Given data: Begin

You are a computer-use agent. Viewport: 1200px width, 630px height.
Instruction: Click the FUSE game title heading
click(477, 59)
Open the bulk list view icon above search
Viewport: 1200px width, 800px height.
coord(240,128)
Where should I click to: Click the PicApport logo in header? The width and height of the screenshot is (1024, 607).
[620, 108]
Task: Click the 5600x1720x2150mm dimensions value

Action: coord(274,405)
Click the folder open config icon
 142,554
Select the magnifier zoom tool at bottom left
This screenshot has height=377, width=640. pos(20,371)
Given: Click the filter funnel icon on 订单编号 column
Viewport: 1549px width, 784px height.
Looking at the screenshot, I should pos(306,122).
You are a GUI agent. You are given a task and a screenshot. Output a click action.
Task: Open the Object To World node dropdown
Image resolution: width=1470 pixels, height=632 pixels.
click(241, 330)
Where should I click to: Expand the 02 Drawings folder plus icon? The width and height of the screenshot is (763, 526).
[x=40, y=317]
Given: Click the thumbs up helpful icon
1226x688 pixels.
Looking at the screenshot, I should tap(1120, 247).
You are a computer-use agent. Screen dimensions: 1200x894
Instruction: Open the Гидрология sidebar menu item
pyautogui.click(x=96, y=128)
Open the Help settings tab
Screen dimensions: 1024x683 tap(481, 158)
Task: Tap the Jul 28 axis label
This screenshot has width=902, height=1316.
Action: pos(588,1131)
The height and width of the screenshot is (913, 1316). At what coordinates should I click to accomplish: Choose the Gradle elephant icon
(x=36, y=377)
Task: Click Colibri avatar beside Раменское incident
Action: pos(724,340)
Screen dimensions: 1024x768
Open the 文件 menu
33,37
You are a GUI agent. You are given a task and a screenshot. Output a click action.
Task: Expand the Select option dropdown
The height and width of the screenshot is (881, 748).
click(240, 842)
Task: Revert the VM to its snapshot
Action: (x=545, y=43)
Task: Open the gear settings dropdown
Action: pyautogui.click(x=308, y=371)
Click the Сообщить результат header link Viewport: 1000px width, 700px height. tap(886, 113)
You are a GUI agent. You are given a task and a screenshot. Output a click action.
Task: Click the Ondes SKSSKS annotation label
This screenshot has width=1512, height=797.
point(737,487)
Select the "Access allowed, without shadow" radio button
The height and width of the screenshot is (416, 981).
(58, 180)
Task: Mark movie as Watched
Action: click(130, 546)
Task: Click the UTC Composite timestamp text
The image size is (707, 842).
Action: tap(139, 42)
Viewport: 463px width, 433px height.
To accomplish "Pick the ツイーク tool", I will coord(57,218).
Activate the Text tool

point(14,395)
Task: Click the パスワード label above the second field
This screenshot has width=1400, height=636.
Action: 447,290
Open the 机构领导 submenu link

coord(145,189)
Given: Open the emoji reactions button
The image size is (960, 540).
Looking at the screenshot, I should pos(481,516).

Given data: End

— Requirement —
Counting only lines that hold "label", report how many there are in the records above, as a bare number.

— Solution to the problem —
3